-- Opening Marker --

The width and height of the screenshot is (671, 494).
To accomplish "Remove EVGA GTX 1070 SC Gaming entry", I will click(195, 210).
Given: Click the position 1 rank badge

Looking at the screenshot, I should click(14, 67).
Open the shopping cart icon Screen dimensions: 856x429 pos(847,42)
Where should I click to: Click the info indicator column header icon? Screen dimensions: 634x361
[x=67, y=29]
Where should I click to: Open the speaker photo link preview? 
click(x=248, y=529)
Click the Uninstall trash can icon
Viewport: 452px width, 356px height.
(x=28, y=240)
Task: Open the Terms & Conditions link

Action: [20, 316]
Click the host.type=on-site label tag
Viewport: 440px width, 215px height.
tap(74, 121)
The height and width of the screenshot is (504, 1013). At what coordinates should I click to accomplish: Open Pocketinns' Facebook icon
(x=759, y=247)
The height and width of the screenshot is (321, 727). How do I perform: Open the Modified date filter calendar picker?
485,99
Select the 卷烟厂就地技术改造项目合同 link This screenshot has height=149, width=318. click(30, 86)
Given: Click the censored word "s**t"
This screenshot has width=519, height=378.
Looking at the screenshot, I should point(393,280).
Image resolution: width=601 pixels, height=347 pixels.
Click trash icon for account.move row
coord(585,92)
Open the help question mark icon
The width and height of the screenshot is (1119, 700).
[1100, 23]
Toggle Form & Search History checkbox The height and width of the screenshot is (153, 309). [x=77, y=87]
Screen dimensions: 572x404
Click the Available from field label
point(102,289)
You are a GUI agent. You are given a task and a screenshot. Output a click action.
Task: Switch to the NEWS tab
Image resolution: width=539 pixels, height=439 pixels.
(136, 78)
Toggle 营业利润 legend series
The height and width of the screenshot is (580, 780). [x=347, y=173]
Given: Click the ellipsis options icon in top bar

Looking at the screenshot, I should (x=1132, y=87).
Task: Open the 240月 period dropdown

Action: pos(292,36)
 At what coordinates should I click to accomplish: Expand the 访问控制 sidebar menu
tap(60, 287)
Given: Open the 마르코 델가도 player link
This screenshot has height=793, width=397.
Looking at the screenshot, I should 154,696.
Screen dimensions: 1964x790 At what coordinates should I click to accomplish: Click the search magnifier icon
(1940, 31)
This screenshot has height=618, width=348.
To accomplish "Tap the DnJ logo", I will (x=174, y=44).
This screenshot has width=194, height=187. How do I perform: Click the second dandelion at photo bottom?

-- Closing Marker --

**About this exercise**
Repeat, without changes, every line from the one that contains "This screenshot has width=519, height=378." through the final line of the data.

**Task solution**
This screenshot has width=519, height=378.
Looking at the screenshot, I should point(393,280).
Image resolution: width=601 pixels, height=347 pixels.
Click trash icon for account.move row
coord(585,92)
Open the help question mark icon
The width and height of the screenshot is (1119, 700).
[1100, 23]
Toggle Form & Search History checkbox The height and width of the screenshot is (153, 309). [x=77, y=87]
Screen dimensions: 572x404
Click the Available from field label
point(102,289)
You are a GUI agent. You are given a task and a screenshot. Output a click action.
Task: Switch to the NEWS tab
Image resolution: width=539 pixels, height=439 pixels.
(136, 78)
Toggle 营业利润 legend series
The height and width of the screenshot is (580, 780). [x=347, y=173]
Given: Click the ellipsis options icon in top bar

Looking at the screenshot, I should (x=1132, y=87).
Task: Open the 240月 period dropdown

Action: pos(292,36)
 At what coordinates should I click to accomplish: Expand the 访问控制 sidebar menu
tap(60, 287)
Given: Open the 마르코 델가도 player link
This screenshot has height=793, width=397.
Looking at the screenshot, I should 154,696.
Screen dimensions: 1964x790 At what coordinates should I click to accomplish: Click the search magnifier icon
(1940, 31)
This screenshot has height=618, width=348.
To accomplish "Tap the DnJ logo", I will (x=174, y=44).
This screenshot has width=194, height=187. How do I perform: Click the second dandelion at photo bottom?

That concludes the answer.